→ Consigne 1
Recopiez fidèlement le passage de l'entretien avec Denis Robert qui commence par les mots contenant « Par Morgan Di » et se termine par « votre histoire personnelle ? ».
→ Consigne 2
D'après l'entretien avec Denis Robert, chez quel éditeur vient de paraître le premier volume de L'Affaire des Affaires ?
→ Consigne 3
Les affirmations suivantes sont-elles conformes à l'entretien avec Denis Robert ? Répondez par oui ou par non à chacune, en citant les mots du texte qui permettent de trancher.
(a) Denis Robert a réalisé ce premier volume seul.
(b) Selon Denis Robert, la bande dessinée n'a pas été faite pour clarifier son histoire personnelle.
(c) L'entretien est daté du 7 février 2009.

→ Texte de la page
··········

Par Morgan Di Salvia le 7 février 2009                      Lien  
Journaliste, auteur d’essais et de romans, réalisateur de films documentaires, plasticien, Denis Robert vient de publier chez Dargaud, en collaboration avec Yan Lindingre et Laurent Astier, le premier volume de {l’Affaire des Affaires} : un récit autobiographique qui se lit comme un polar, sur la finance internationale, la justice, le journalisme, la politique. Rencontre avec un homme libre.

Votre nom est associé aux affaires Clearstream. Avez-vous écrit L’Affaire des Affaires dans le but de clarifier votre histoire personnelle ?

Non. Je n’ai pas fait cette BD - nous n’avons pas fait cette BD - pour clarifier « mon histoire personnelle ». L’Affaire des Affaires est surtout une histoire d’actualité, c’est une aventure humaine et réelle dans le monde du pouvoir et de l’argent roi. Un monde, deux mondes, dont la force et l’image sont d’ailleurs en train de changer, crise financière internationale oblige. C’est une forme d’éclairage.

··········

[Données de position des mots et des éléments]
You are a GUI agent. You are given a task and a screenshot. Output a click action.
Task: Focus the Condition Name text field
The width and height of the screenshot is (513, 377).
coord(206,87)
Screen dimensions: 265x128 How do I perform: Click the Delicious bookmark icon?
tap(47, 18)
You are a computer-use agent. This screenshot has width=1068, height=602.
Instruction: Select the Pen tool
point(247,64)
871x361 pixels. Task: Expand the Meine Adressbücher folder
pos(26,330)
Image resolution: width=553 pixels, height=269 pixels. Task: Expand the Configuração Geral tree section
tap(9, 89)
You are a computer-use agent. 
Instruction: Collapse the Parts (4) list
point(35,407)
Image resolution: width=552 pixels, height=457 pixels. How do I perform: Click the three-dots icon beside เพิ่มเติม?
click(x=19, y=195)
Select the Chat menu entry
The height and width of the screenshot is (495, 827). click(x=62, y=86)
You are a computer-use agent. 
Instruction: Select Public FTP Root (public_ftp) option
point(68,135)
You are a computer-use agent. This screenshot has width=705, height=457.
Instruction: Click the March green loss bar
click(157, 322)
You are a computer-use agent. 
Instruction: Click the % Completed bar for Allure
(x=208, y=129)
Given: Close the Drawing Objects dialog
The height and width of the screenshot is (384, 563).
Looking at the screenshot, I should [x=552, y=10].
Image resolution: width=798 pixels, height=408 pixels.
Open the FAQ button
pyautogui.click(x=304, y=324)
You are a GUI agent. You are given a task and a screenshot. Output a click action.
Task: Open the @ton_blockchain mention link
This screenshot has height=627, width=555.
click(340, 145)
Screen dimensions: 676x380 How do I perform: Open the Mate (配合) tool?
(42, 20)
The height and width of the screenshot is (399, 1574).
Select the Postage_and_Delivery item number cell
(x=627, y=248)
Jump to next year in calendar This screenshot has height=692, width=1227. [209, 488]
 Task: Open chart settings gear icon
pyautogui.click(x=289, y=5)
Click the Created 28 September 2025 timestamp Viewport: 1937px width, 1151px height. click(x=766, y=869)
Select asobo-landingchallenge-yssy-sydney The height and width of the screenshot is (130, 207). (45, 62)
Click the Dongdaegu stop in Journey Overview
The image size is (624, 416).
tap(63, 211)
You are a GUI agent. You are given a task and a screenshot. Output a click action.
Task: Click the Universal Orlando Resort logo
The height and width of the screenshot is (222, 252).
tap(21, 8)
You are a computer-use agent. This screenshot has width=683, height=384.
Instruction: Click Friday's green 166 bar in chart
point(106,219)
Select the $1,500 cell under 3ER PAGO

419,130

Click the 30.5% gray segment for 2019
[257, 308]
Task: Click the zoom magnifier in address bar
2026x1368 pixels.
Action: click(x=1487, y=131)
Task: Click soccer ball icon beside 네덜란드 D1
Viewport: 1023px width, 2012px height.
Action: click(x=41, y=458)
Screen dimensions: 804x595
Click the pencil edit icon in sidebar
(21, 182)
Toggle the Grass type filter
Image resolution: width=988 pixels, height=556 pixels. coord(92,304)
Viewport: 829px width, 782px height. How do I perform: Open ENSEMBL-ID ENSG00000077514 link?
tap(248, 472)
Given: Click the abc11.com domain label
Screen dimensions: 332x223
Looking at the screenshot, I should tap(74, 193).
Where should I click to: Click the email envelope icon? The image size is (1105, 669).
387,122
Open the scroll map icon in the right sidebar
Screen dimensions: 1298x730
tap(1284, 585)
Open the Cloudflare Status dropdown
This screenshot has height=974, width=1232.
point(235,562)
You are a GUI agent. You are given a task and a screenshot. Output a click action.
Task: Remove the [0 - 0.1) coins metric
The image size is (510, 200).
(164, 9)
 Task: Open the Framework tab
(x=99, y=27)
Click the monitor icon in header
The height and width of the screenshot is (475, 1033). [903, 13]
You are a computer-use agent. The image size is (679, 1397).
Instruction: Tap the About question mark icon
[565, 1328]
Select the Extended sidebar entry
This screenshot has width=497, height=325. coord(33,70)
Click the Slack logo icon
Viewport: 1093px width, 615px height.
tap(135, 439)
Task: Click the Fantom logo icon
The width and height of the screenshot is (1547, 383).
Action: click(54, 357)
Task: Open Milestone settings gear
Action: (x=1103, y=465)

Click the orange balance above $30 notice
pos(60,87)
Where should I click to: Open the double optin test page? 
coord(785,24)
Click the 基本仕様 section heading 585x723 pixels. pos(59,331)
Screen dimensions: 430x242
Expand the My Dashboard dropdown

··········

→ Réponse finale 1
Par Morgan Di Salvia le 7 février 2009                      Lien  
Journaliste, auteur d’essais et de romans, réalisateur de films documentaires, plasticien, Denis Robert vient de publier chez Dargaud, en collaboration avec Yan Lindingre et Laurent Astier, le premier volume de {l’Affaire des Affaires} : un récit autobiographique qui se lit comme un polar, sur la finance internationale, la justice, le journalisme, la politique. Rencontre avec un homme libre.

Votre nom est associé aux affaires Clearstream. Avez-vous écrit L’Affaire des Affaires dans le but de clarifier votre histoire personnelle ?

→ Réponse finale 2
Chez Dargaud.

→ Réponse finale 3
(a) Non : « en collaboration avec Yan Lindingre et Laurent Astier ».
(b) Oui : « Je n’ai pas fait cette BD - nous n’avons pas fait cette BD - pour clarifier « mon histoire personnelle ». »
(c) Oui : « le 7 février 2009 ».